CHI
è MAYLIS DE KERANGAL?
Domenica 13 maggio
2018, nella Sala Azzurra del Salone del Libro di Torino, Fabio Gambaro ha incontrato
la scrittrice francese Maylis de Kerangal (autrice di Nascita di un ponte, Riparare
i viventi e Corniche Kennedy). Ho
riportato qui di seguito i punti salienti dell’intervista, indicando con “F” le
frasi pronunciate da Fabio Gambaro e con “M” quelle pronunciate da Maylis de
Kerangal: buona lettura.
F:
“Perché hai scelto di ambientare la storia a Marsiglia?” (N.d.R. Corniche Kenneky).
M:
“Marsiglia è la città mediterranea con la riva più lunga. Io sono nata a
Tolone, a pochi chilometri da Marsiglia, e conosco bene quella città.

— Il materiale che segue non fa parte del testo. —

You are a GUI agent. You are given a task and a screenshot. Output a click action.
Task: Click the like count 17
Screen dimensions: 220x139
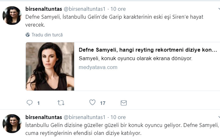103,103
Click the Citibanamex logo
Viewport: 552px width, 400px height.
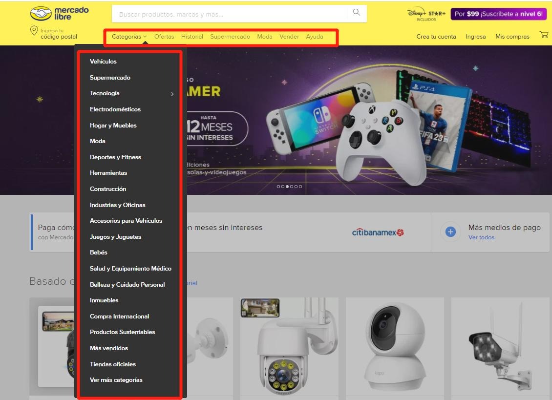tap(378, 232)
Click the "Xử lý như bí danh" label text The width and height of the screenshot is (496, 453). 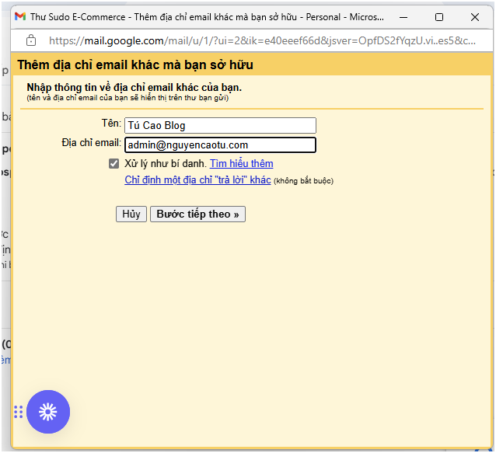click(x=165, y=164)
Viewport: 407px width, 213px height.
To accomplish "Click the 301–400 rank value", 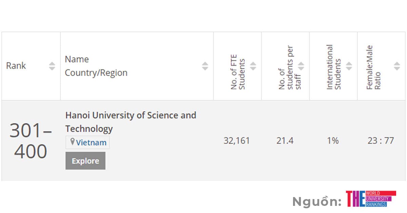I will click(x=31, y=141).
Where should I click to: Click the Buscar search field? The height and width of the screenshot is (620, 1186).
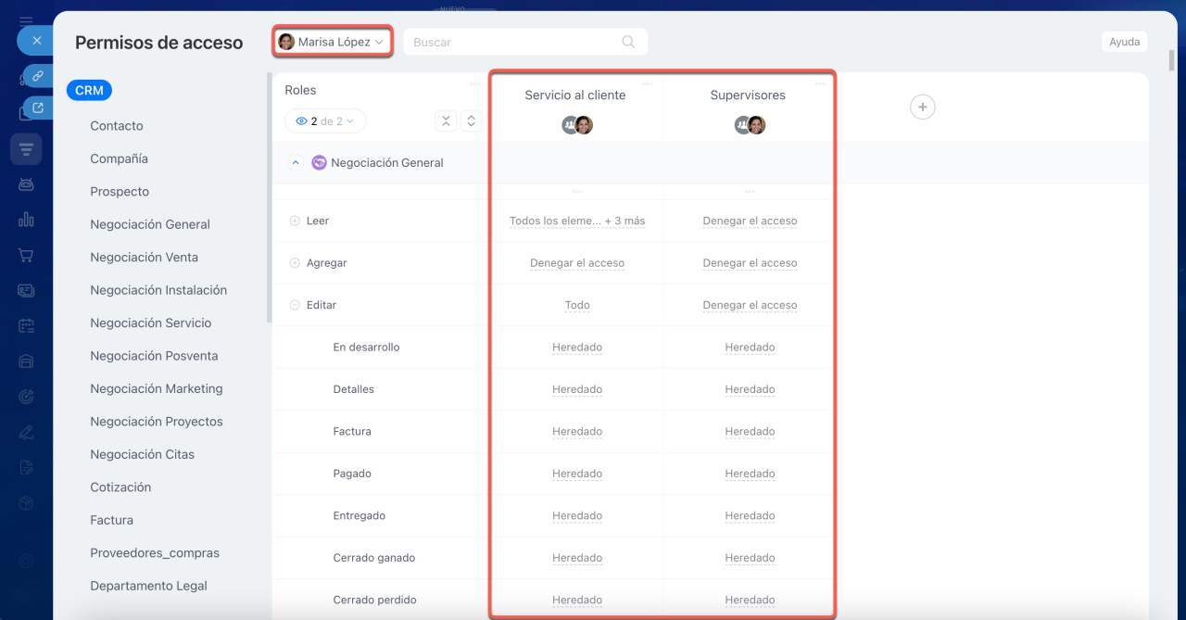point(514,42)
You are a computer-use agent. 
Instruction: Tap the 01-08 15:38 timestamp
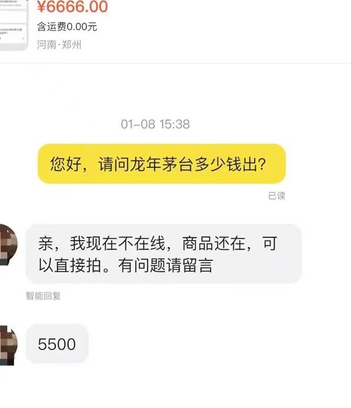155,124
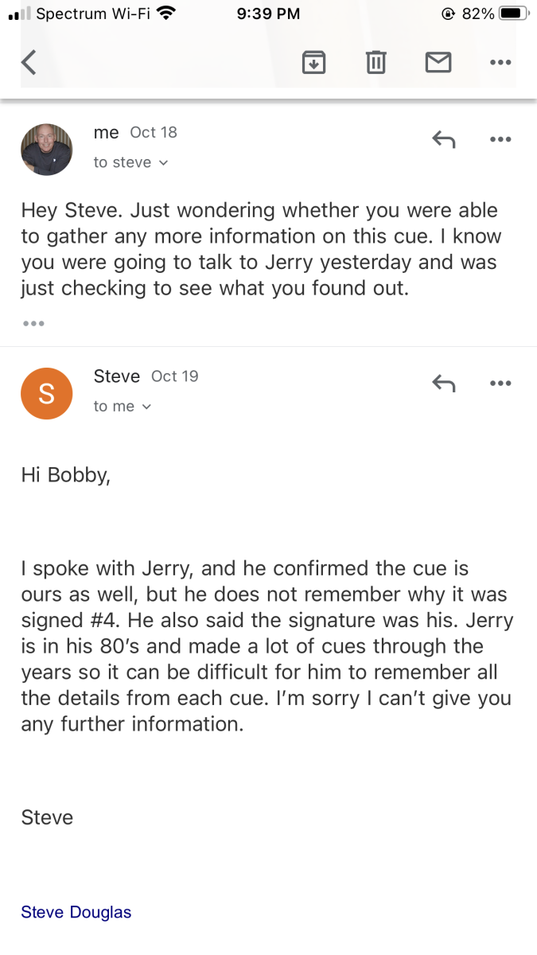Open top toolbar more options menu
Screen dimensions: 537x955
point(500,61)
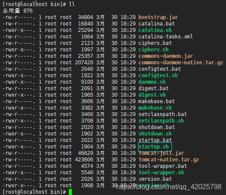Click the commons-daemon-native.tar.gz entry
Image resolution: width=226 pixels, height=195 pixels.
point(181,63)
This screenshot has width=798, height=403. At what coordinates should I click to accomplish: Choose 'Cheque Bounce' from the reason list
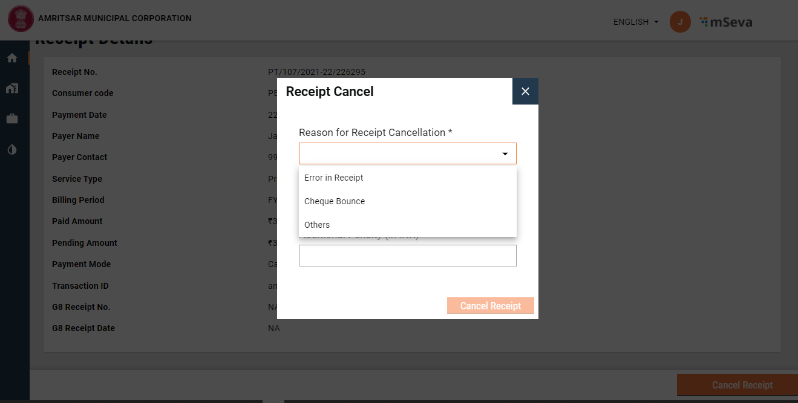click(x=335, y=201)
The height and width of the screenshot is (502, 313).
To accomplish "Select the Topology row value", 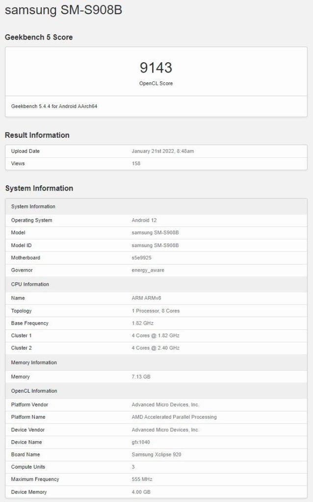I will (156, 311).
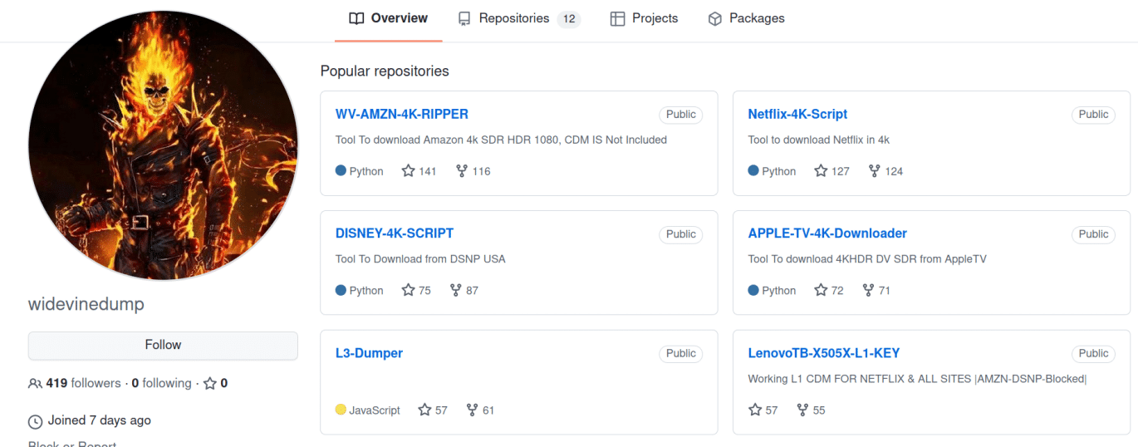Screen dimensions: 1138x447
Task: Click the followers people icon
Action: point(35,384)
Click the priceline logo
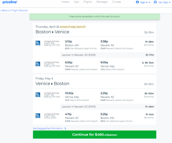The width and height of the screenshot is (172, 143). (10, 2)

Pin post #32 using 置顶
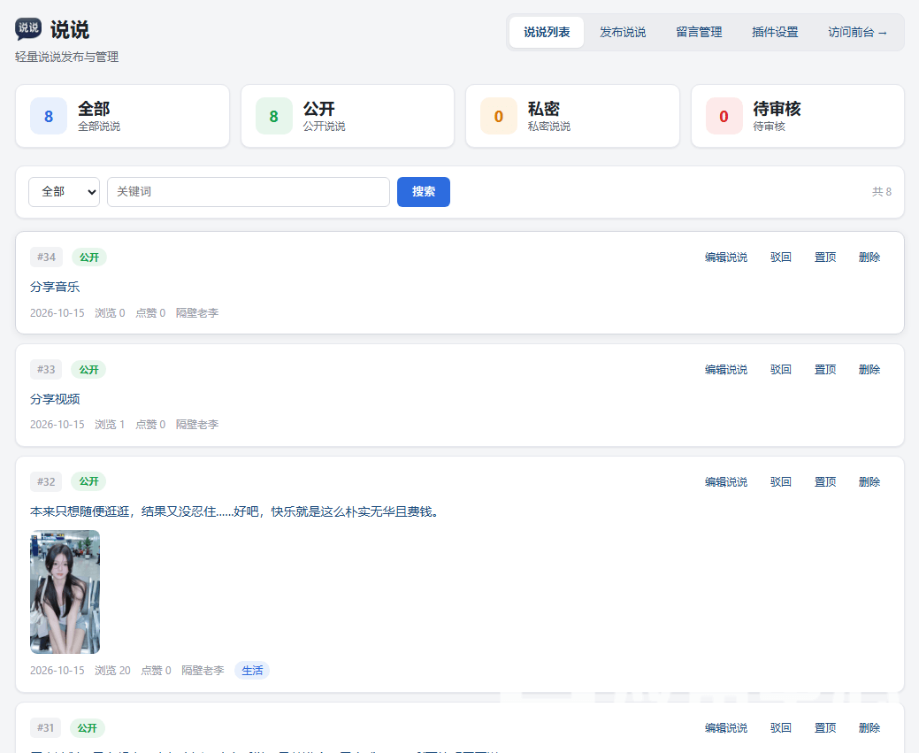(824, 481)
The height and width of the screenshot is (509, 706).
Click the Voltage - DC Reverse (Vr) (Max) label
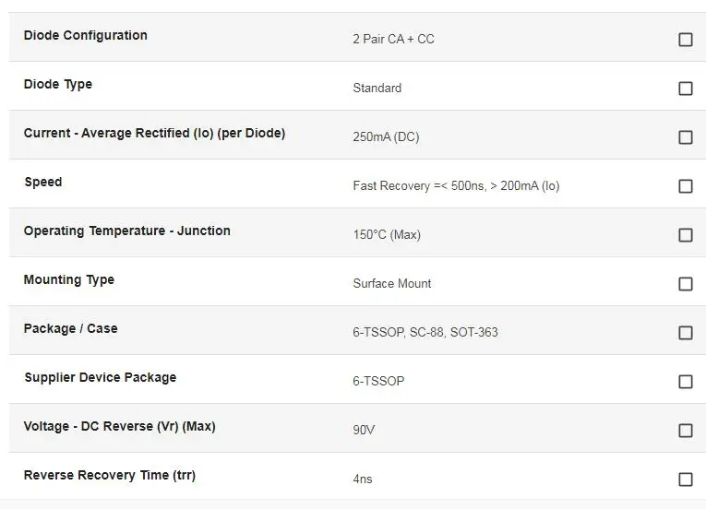[x=119, y=426]
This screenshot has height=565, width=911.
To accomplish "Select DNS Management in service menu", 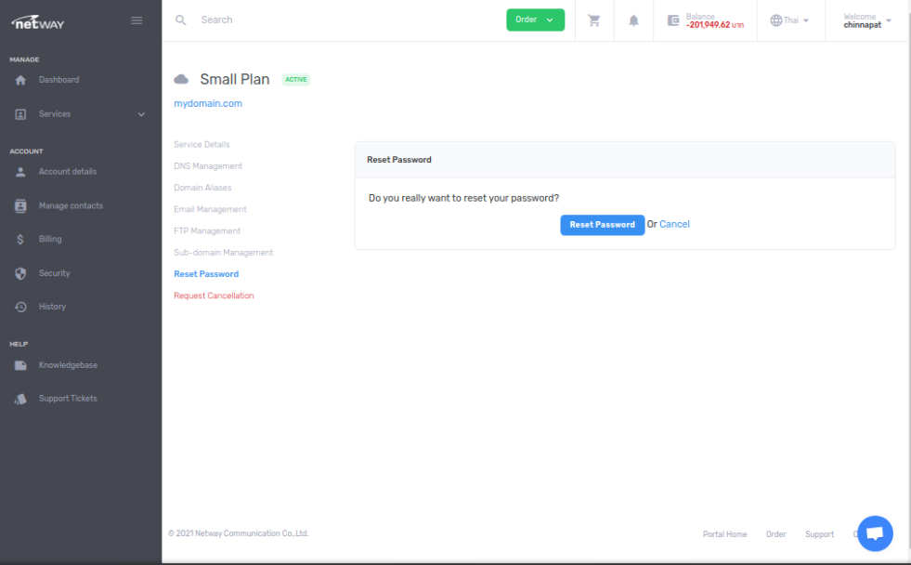I will point(208,166).
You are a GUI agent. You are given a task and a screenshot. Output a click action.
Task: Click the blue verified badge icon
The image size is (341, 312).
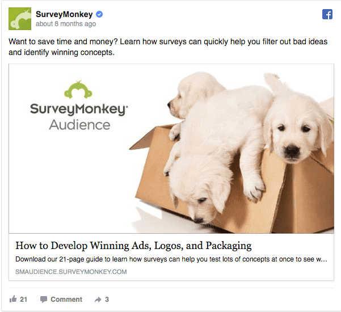click(x=99, y=14)
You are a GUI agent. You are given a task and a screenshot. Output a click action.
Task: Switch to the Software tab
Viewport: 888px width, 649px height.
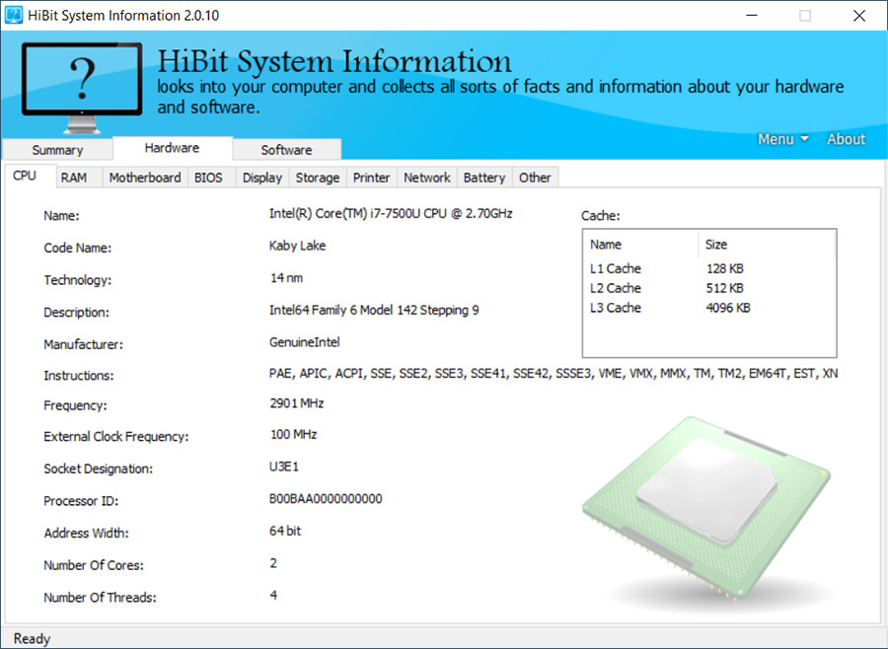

Oltretutto la posizione del lungomare, il fatto che segni il confine tra due
mondi, rappresenta lo scenario perfetto per una cornice: unisce e separa, allo
stesso tempo. Il genio del luogo
nella letteratura è importantissimo: ci sono luoghi che, da soli, possono
condurre alla creazione di un romanzo”.
F:
“Il concetto di “frontiera”, è ben visibile – d’altronde – anche in Riparare i viventi, dove la linea di
confine si trova tra la vita e la morte.
Sai creare un
linguaggio ad hoc per narrare le
storie: non si tratta – necessariamente – di realismo, ma di qualcosa che rende
bene le idee che vuoi esprimere. Quali sono – a tal proposito – i concetti che
hai voluto rendere in Corniche Kennedy?”
M:
“I pilastri fondamentali su cui si regge Corniche
Kennedy sono quattro: l’adolescenza, i riti di iniziazione, le regole dei
giovani, i tuffi. Il linguaggio, i corpi e gli atti che quei corpi compiono
rappresentano lo “scheletro” della storia.
La protagonista (Suzanne) dovrà compiere una serie di tuffi per poter
essere ammessa in un gruppo. La sua presenza porterà una “fiamma” erotica
all’interno di quel gruppo nel quale scatterà una forte competizione per
accaparrarsi il suo amore. Gli adolescenti descritti in questo libro hanno una
certa sensualità.
Il corpo e il suo mito
sono fondamentali sia in Corniche Kennedy
sia in Riparare i viventi perché non
è una scrittura che passa attraverso la psicologia dei personaggi, la mia, ma
una scrittura che passa attraverso la
fenomenologia, attraverso il corpo, la fisicità: concretismo al posto
dell’astrattismo. L’esterno (il corpo) mostrerà automaticamente quel che alberga
nella mente e nella psicologia dei personaggi: quest’ultima è tutta nei gesti
perché i corpi non sono solo gusci vuoti!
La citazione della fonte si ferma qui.